Он терем смял да виноград сломал...
(Смирнов, Смолицкий 1978: 295);
Он шибнул своей палицей железноей И вышиб терем по окнам вон...
Весь зелен сад разбил-разломал...
(Рыбников 1909, 215);
Брал он ведь копье буржомецкое*,
А ратовье было девяти сажен,
Хотел ударить по чадиночке Часовенной,
Ударил по крылечку по красному,
Росшиб на щепу он на мелкую...
(Гильфердинг 1949 — 1951, 3: 567).
Напугав Чайну, Хотен отъезжает в чистое поле. Девять братьев Чайны пытаются постоять за честь своей семьи и выезжают против Хотена, однако разъяренный Хотен убивает их всех. Некоторые сказители, продолжавшие линию «киевиза-ции», выводили в бой против Хотена также и войско, посланное по просьбе матери Чайны князем Владимиром, однако эта версия не завоевала общего признания. В большинстве вариантов былины действие ограничено взаимоотношениями семейств Хотена и Чайны, при этом часть сказителей пытается смягчить непримиримость Хотена тем, что он не убивает, но лишь берет в плен братьев Чайны; в других версиях — сначала убивает, а потом чудесным образом оживляет их.
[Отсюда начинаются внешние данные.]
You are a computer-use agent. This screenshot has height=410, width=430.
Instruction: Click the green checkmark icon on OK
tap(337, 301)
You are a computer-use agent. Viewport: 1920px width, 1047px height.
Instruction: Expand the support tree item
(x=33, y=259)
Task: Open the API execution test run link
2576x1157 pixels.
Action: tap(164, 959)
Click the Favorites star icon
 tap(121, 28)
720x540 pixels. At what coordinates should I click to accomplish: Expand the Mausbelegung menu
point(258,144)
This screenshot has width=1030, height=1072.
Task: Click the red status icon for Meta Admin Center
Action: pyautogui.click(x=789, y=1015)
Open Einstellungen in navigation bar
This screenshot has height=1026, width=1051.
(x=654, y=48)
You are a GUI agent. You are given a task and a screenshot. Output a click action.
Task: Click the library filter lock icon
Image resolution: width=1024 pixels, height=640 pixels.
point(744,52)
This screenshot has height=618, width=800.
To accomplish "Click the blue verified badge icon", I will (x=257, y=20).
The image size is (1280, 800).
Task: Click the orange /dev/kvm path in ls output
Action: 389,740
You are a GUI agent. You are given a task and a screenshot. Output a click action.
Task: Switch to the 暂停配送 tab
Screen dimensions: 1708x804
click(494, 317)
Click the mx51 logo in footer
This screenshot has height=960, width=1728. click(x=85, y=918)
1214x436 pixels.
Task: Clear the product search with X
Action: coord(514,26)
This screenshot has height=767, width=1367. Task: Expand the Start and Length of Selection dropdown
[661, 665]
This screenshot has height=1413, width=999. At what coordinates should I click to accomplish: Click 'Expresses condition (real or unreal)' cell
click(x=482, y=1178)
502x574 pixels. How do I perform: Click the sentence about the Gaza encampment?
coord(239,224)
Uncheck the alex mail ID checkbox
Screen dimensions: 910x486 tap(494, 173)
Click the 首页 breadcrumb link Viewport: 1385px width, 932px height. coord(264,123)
Общим, однако, оказывается то, что Хотен побеждает своих соперников и вновь подъезжает к их дому. Хотен втыкает свое копье в землю и требует обсыпать его доверху золотом. Когда же Часова вдова оказывается не в состоянии этого сделать, он забирает Чайну, отводит ее в свой дом и объявляет матери, что привел ей портомойницу. Завершается былина тем, что после просьбы матери Хотен женится на своей пленнице.
Настоящее исследование является первой специальной работой, посвященной Хотену Блудовичу, все предшествующие авторы рассматривали эту былину лишь в связи с общими харак-
терисгиками русского или новгородского эпоса. Среди прочих выделяется обширный раздел в работе Всеволода Миллера (Миллер 1897: 225—286), второй столь же основательный обзор появился лишь спустя восемь десятилетий — в статье Ю. И. Смирнова, сопровождавшей публикацию разных версий истории Хотена в издании новгородских былин (Смирнов, Смо-лицкий 1978: 426). Причиной такого невнимания можно с полным основанием назвать то, что былина о Хотене — одна из самых бледных и малоинтересных в составе русского эпоса. По своему характеру Хотен Блудович находится как бы посередине — между новгородским удальцом Василием Буслаевичем, с которым его роднит буйный нрав, и знаменитыми киевскими богатырями, которых он напоминает своим воинским искусством.
В то же время Хотену недостает красочного колорита Василия, лишен он и благородной героичносги богатырей — защитников Русской земли, и не случайно в тексте былин Хотен никогда не называется богатырем.
Неинтересна былина и с чисто научной точки зрения — ее содержание кажется исчерпывающе объяснимым известными сюжетными аналогами. Рассказ о борьбе героя с братьями его возлюбленной составляет основу былины «Алеша Попович и братья Бродовичи», баллад «Федор Колыщатый», «Иван Дудо-рович и Софья Волховична», южнославянских песен об Иване Ливняне, Тадии Поповиче, Митаре и др. (Смирнов, Смолицкий 1978: 427). Некоторой особенностью истории Хотена является то, что его враждебность к братьям Чайны объясняется не любовными переживаниями, но стремлением отомстить за мать. Это легко объяснить позднейшими изменениями, обусловленными особенностями новгородской традиции — в былине о Хотене любовный сюжет преобразуется в историю городской ссоры, которая даже указанием на особую роль матери героя напоминает другую новгородскую былину — о Василии Буслаевиче. Как полагает Ю. И. Смирнов, «Былине “Хотен Блудович”, по-видимому, предшествовал более простой песенный стереотип: попытавшись завладеть (похитить) девушку, герой натолкнулся на отпор со стороны ее братьев, захватил их в плен и добивался от них выкупа, включавшего девушку» (Смирнов, Смолицкий 1978: 429).